### [Source excerpt]
In the early sixties the so called mini-computer had not emerged and there was no commercial computer suitable for use in the Apollo mission. Most of the technologies that were eventually used in the Apollo computer were just emerging from research and development efforts. The design was mainly a task of fitting the components together in order to meet the mission requirements for computational capacity and miniaturization.

From Polaris to Apollo

Previous aerospace computers greatly influenced the development of the Apollo Guidance Computer. The demands that were placed on these computers provided the motivation to miniaturize and develop semiconductors. The MIT Instrumentation Lab, now called Charles Stark Draper Laboratory, had the responsibility for the design of the computers used in the Polaris, Poseidon, and Apollo programs.

### [Stated goal 1]
Answer from the Apollo computer passage:
(a) In the early sixties, what kind of computer had not yet emerged?
(b) What is the MIT Instrumentation Lab now called?
(c) For which three programs did that lab design the computers?
### [Stated goal 2]
Reproduce the part of the Apollo computer passage that starts with "From Polaris to" and goes on through "and Apollo programs.".

### [Data extract]
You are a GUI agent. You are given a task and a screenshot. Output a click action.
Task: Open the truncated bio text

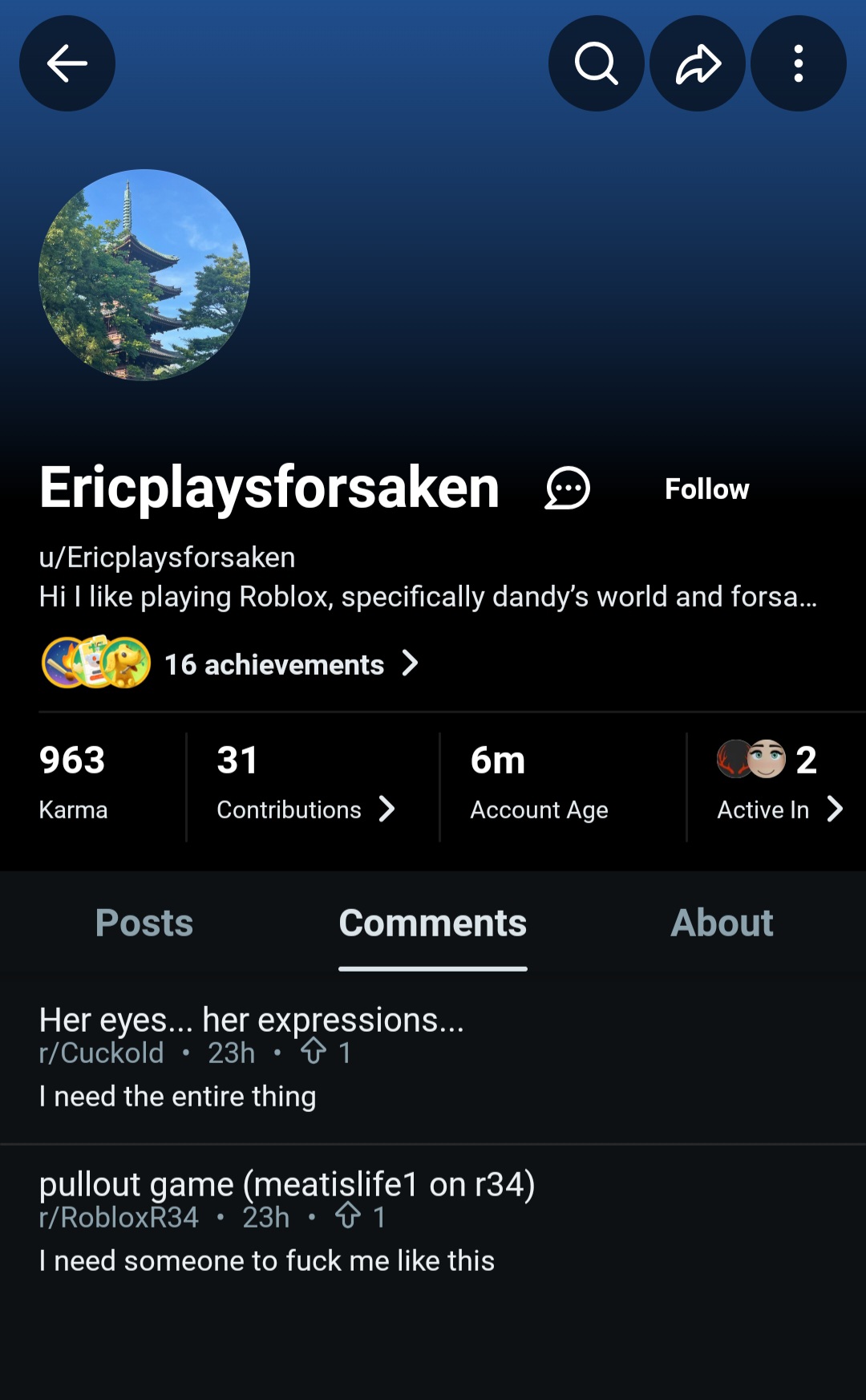pos(428,596)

### [Written answer 1]
(a) The mini-computer.
(b) Charles Stark Draper Laboratory.
(c) Polaris, Poseidon, and Apollo.

### [Written answer 2]
From Polaris to Apollo

Previous aerospace computers greatly influenced the development of the Apollo Guidance Computer. The demands that were placed on these computers provided the motivation to miniaturize and develop semiconductors. The MIT Instrumentation Lab, now called Charles Stark Draper Laboratory, had the responsibility for the design of the computers used in the Polaris, Poseidon, and Apollo programs.